## [WHAT IS EXPECTED]
Look at every line of the material and count the ones holding the word "size". The answer is the number only.
──────── INPUT FOR THIS TASK ────────
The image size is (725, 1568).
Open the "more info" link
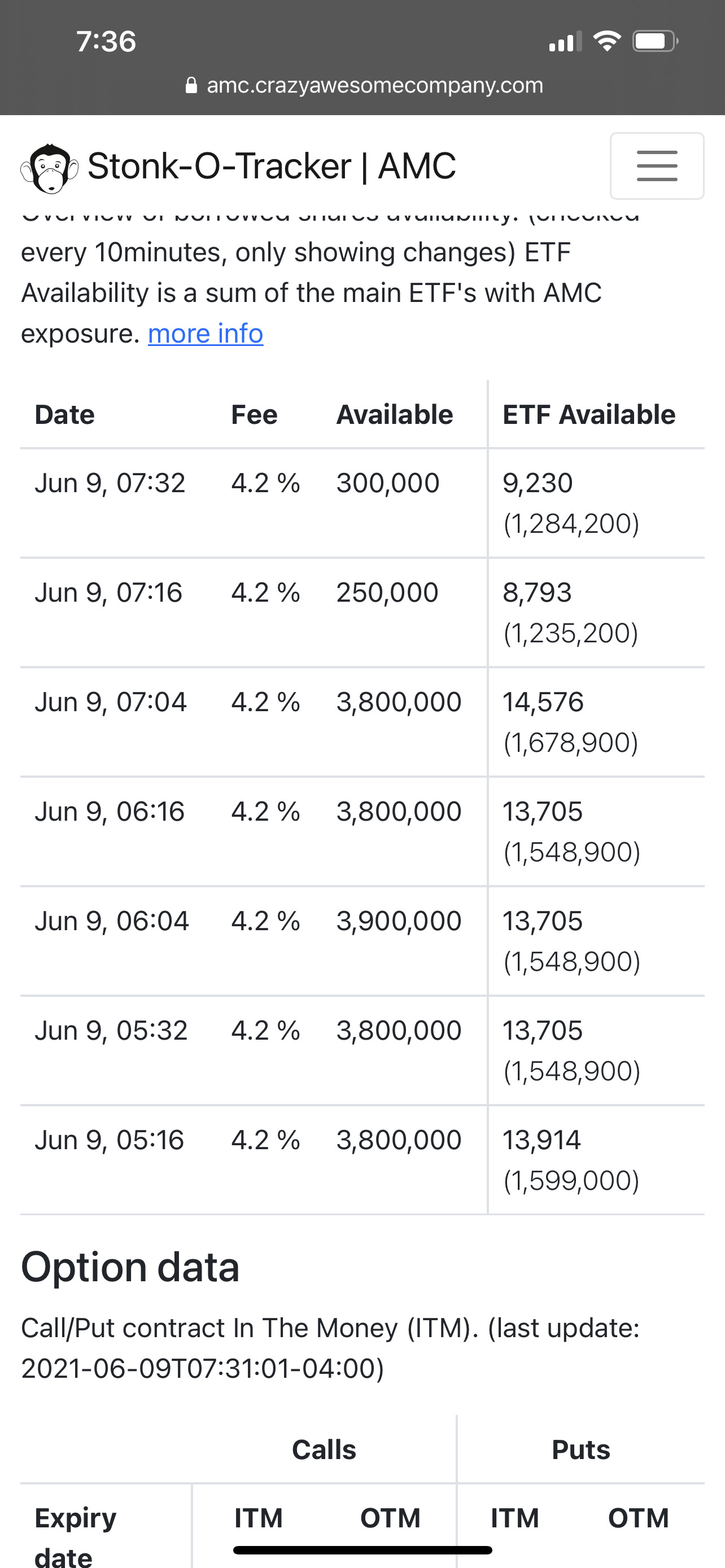pyautogui.click(x=205, y=334)
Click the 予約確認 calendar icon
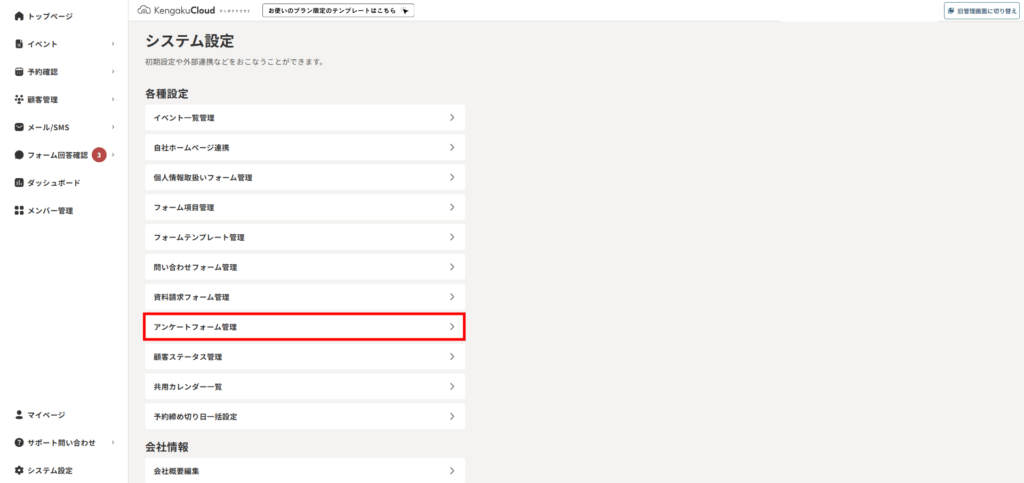Image resolution: width=1024 pixels, height=483 pixels. point(19,72)
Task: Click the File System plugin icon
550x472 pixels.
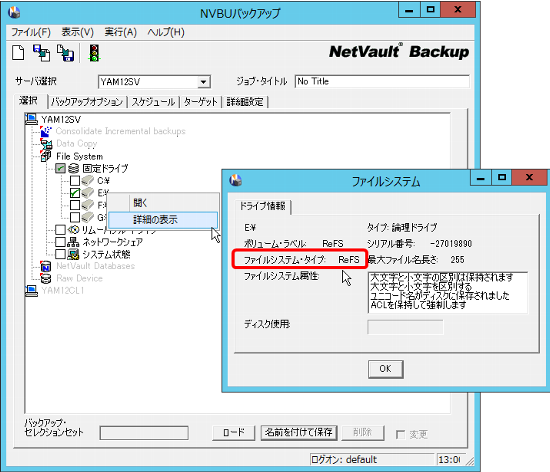Action: tap(46, 156)
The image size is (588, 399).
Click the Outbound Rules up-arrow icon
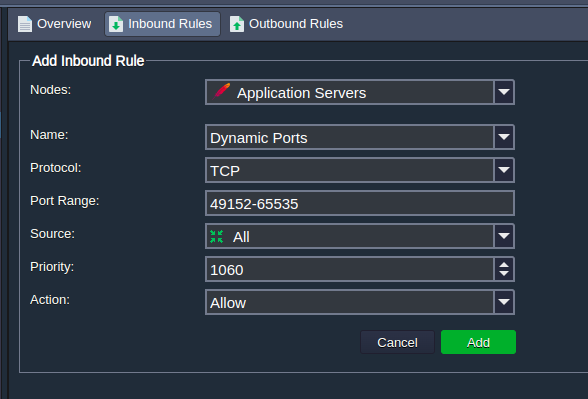pos(237,24)
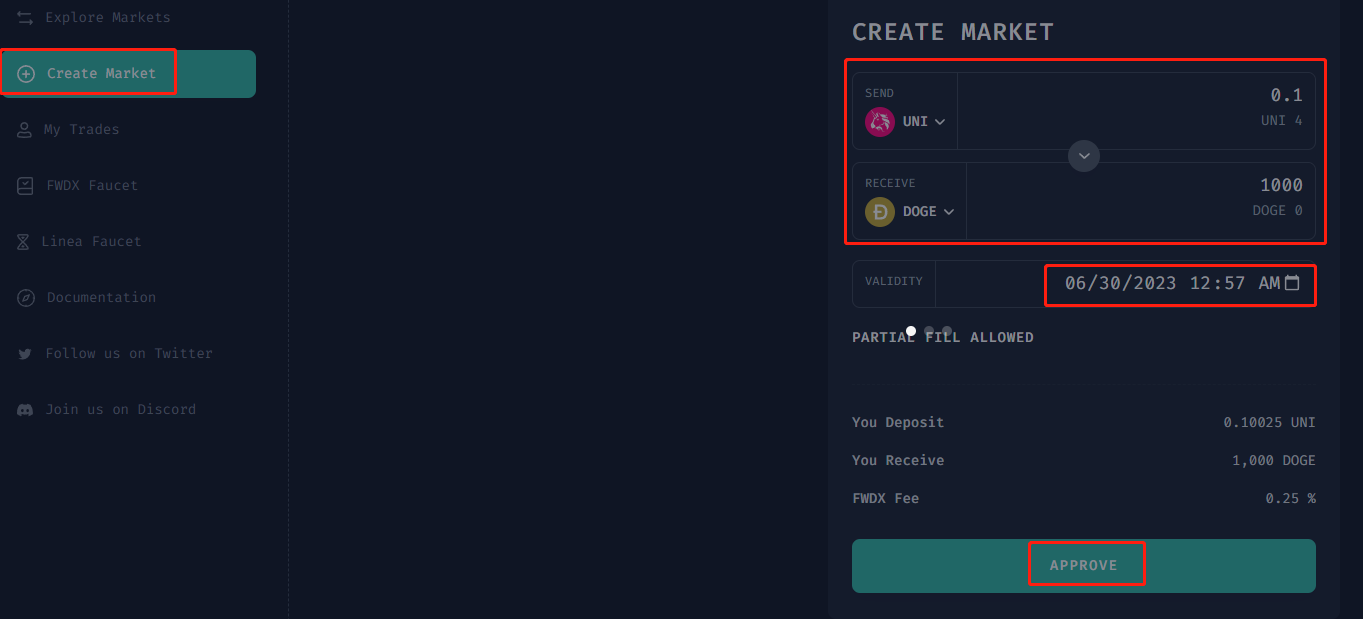Screen dimensions: 1363x619
Task: Click the gold DOGE token logo
Action: coord(880,212)
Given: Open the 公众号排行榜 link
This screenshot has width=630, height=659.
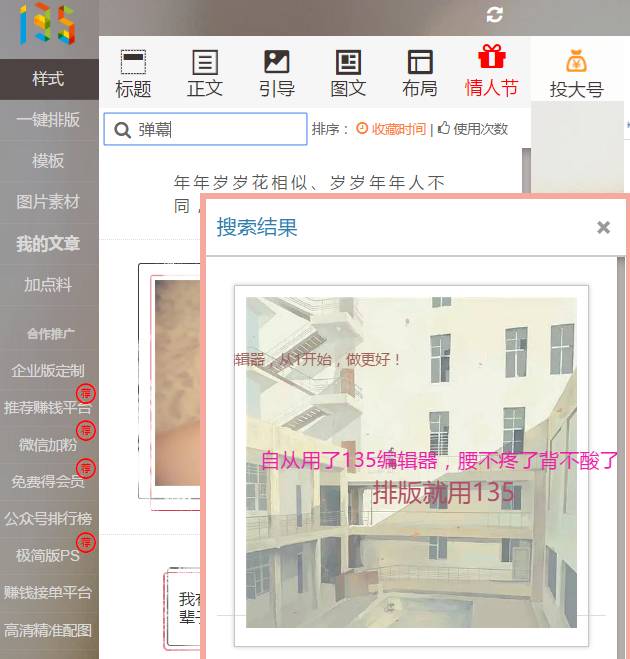Looking at the screenshot, I should tap(48, 518).
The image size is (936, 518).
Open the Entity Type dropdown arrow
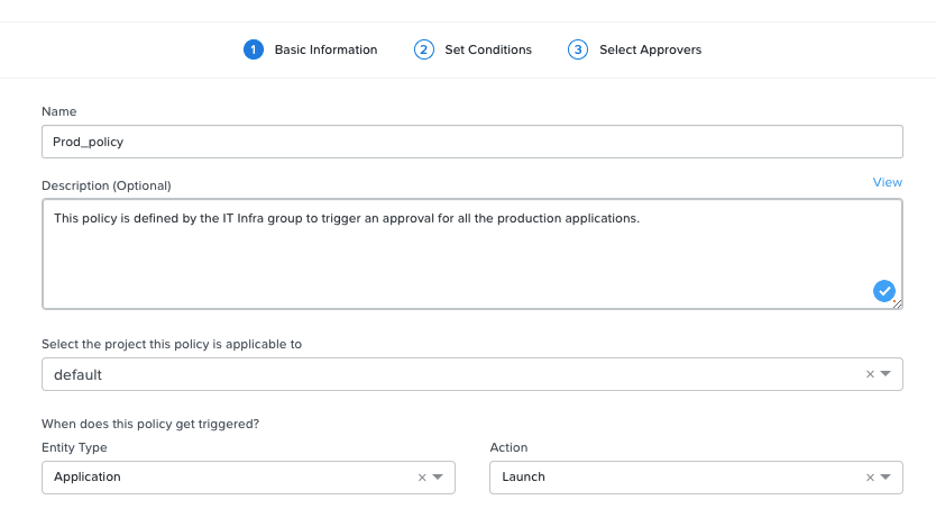click(x=438, y=477)
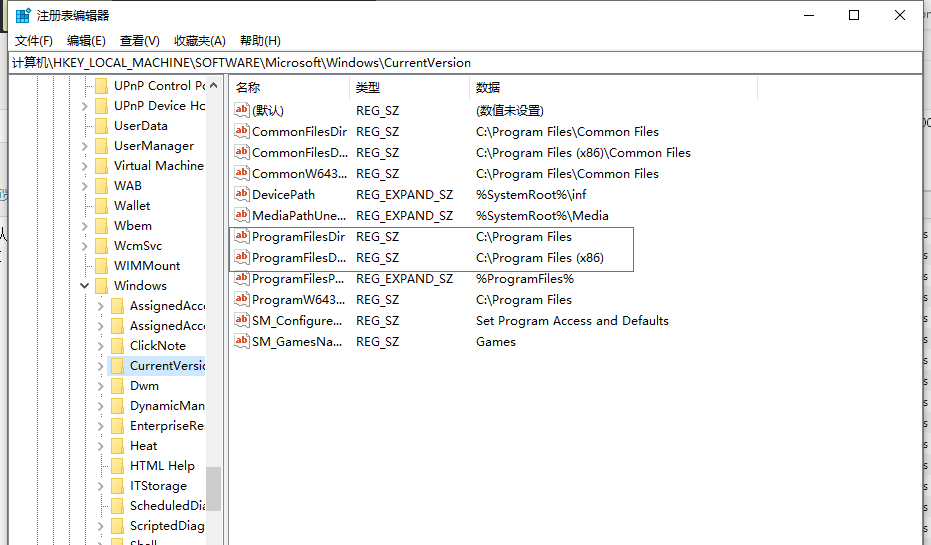Screen dimensions: 931x545
Task: Collapse the Windows tree node
Action: click(x=84, y=286)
────────
## [ANSWER BOX]
3